From Alison Ladman.
- 1/2 cup packed fresh parsley leaves
- 1/4 cup packed fresh oregano leaves
- 1/4 cup fresh mint leaves
- 3 tablespoons olive oil, divided
- 3 tablespoons red wine vinegar
- 2 cloves garlic
- 1/2 teaspoon red pepper flakes
- Zest and juice of 1 lemon
- 2 mangos, peeled, pitted and diced
- Salt and ground black pepper
- Four 6-ounce tuna steaks
Heat the grill to high.
In a food processor, combine the parsley, oregano, mint, 2 tablespoons of the olive oil, the red wine vinegar, garlic, red pepper flakes, and the lemon zest and juice. Process until well-chopped, scraping down the bowl as needed. Add the mango and pulse once or twice to combine and lightly chop. Season with salt and pepper, then set aside.

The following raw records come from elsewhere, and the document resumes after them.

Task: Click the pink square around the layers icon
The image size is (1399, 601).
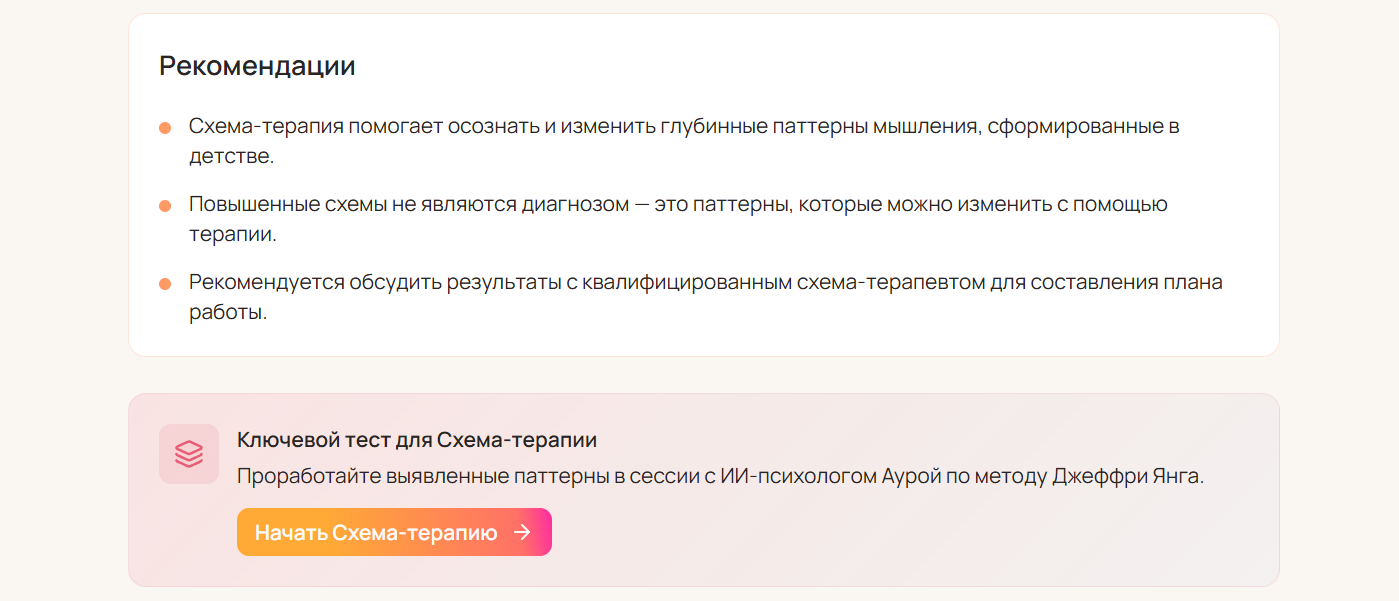Action: pyautogui.click(x=189, y=453)
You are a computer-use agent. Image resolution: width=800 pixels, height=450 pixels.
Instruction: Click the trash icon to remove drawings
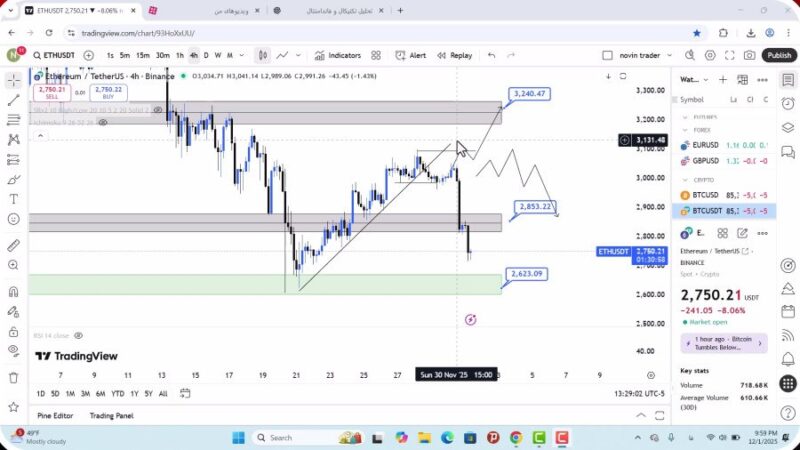pyautogui.click(x=13, y=377)
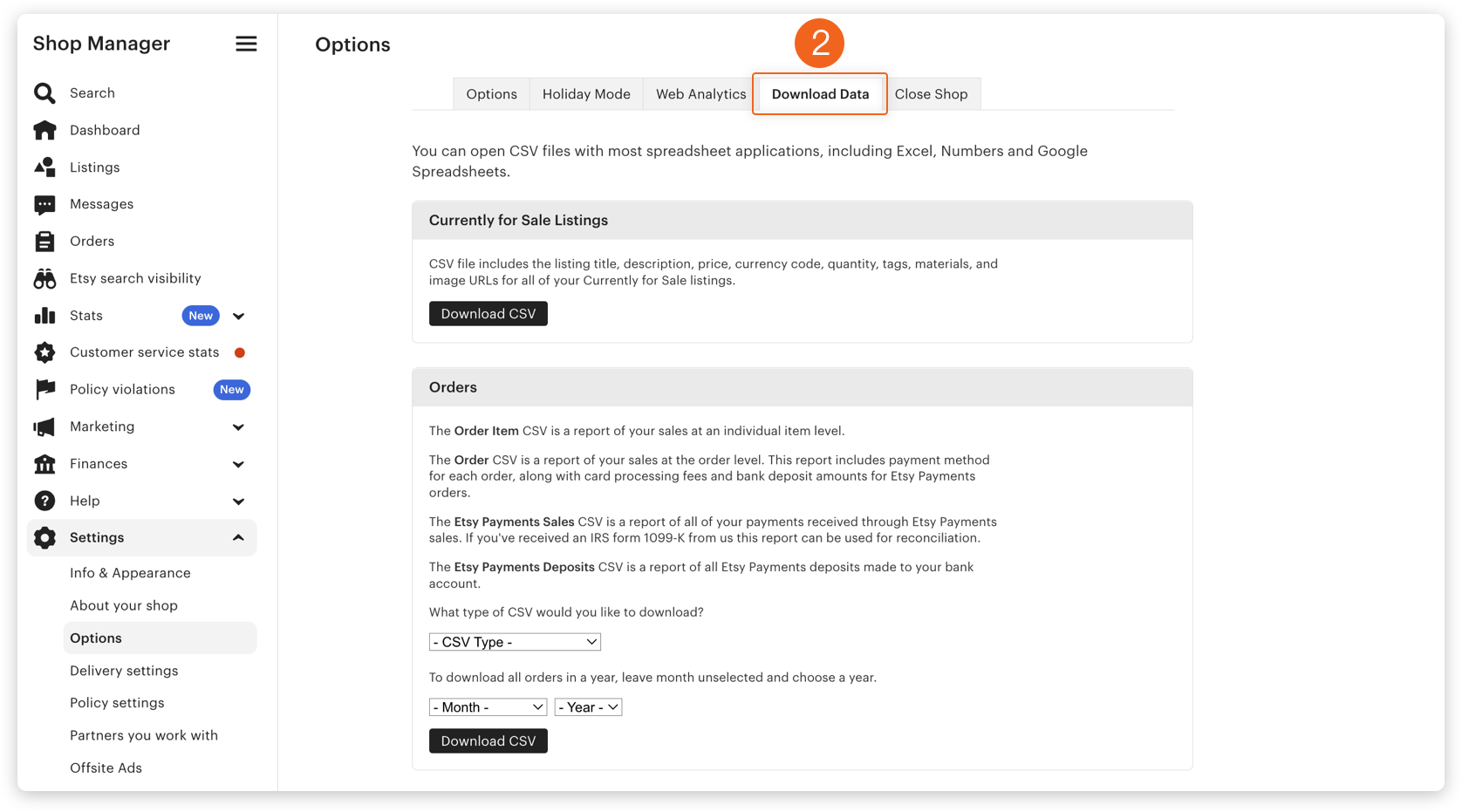This screenshot has width=1462, height=812.
Task: Expand the Marketing section chevron
Action: pyautogui.click(x=238, y=427)
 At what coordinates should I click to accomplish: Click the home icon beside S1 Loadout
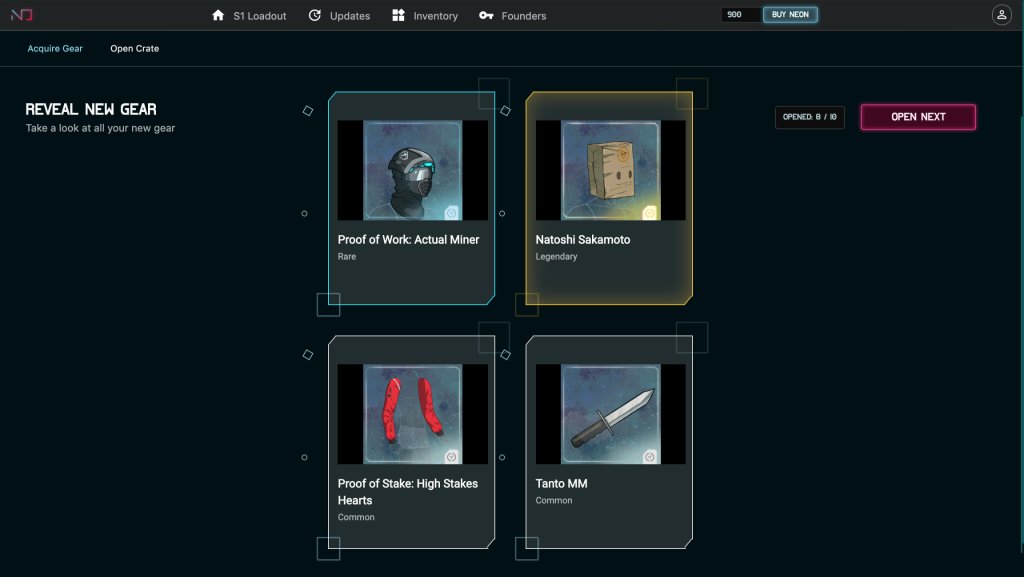pos(218,15)
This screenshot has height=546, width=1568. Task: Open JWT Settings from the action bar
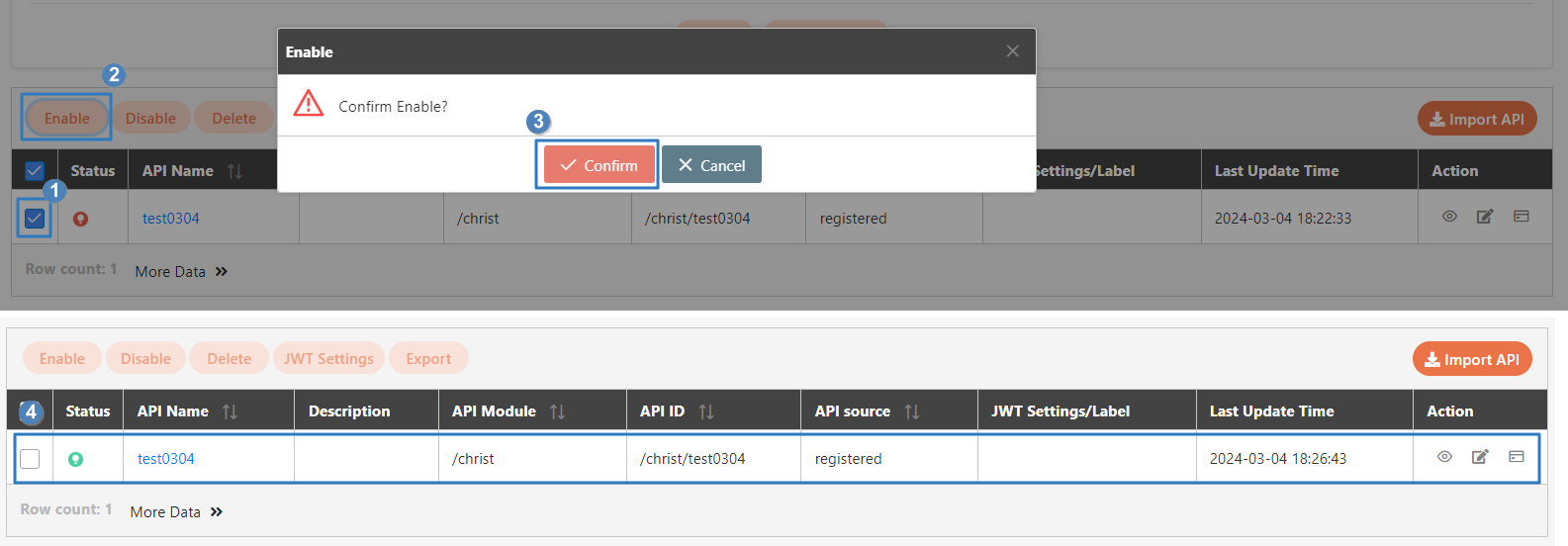point(328,359)
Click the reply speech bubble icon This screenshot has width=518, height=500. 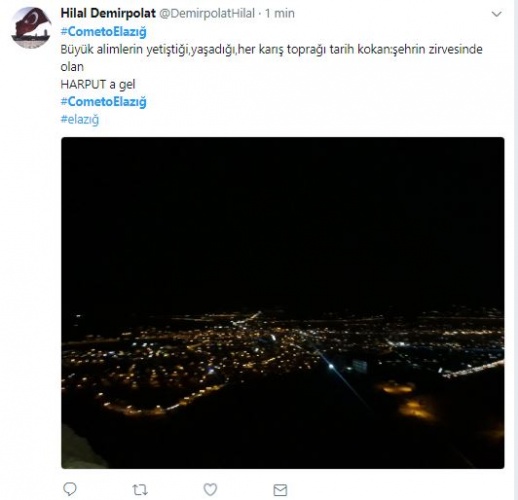[70, 489]
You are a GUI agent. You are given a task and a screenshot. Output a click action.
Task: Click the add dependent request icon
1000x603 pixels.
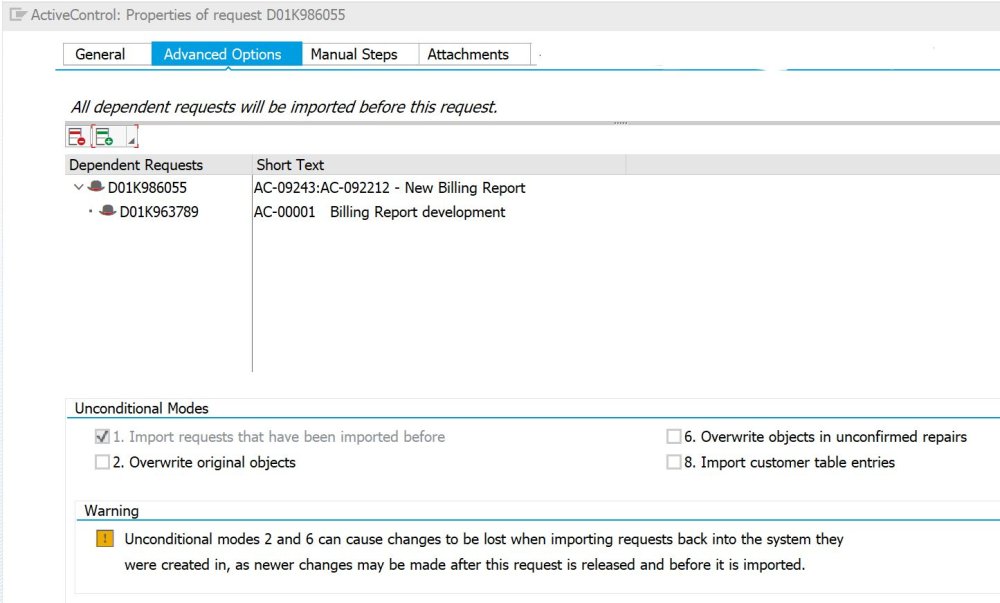point(104,137)
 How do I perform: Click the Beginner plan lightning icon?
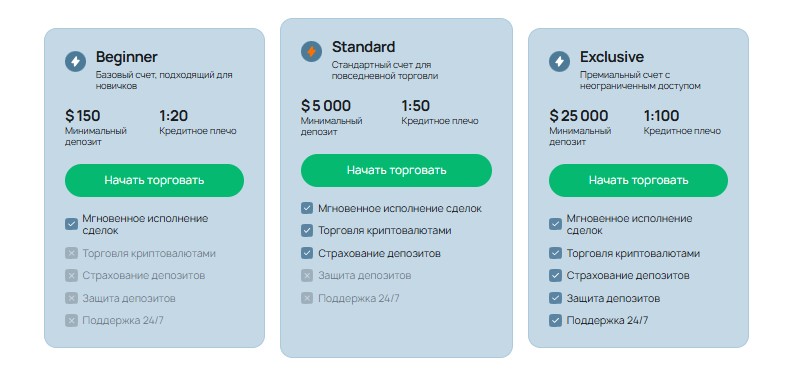pyautogui.click(x=75, y=61)
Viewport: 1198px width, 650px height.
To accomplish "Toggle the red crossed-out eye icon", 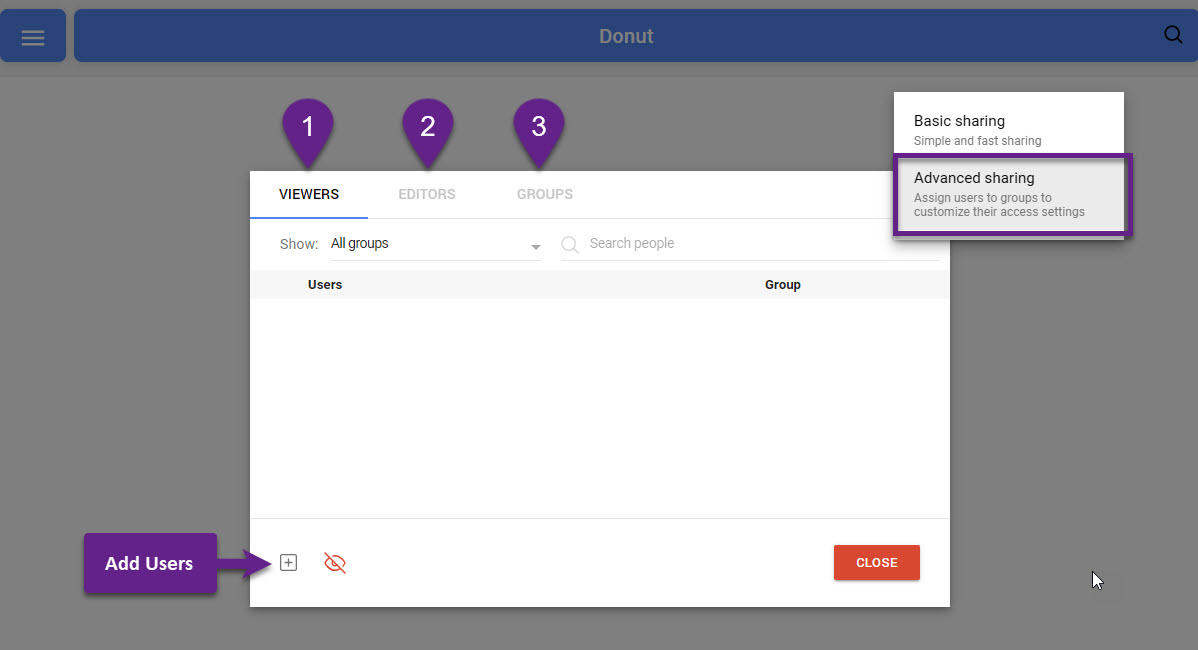I will coord(335,563).
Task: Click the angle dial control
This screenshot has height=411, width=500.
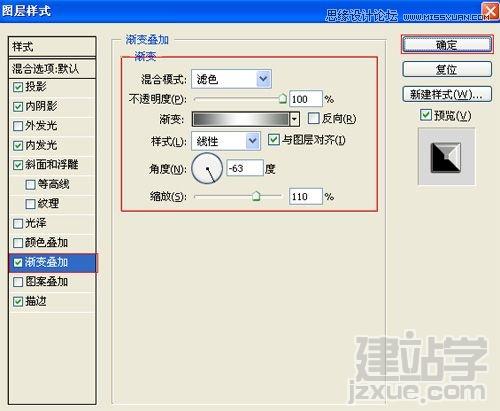Action: coord(207,168)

Rub the tuna steaks on all sides with the remaining 1 tablespoon olive oil, then season them with salt and pepper. Grill the steaks for 2 to 3 minutes per side for medium-rare. Serve topped with the salsa.
Per serving: 420 calories; 19 g fat (3.5 g saturated fat; 40 percent calories from fat); 21 g carbohydrates; 65 mg cholesterol; 200 mg sodium; 41 g protein; 3 g fiber.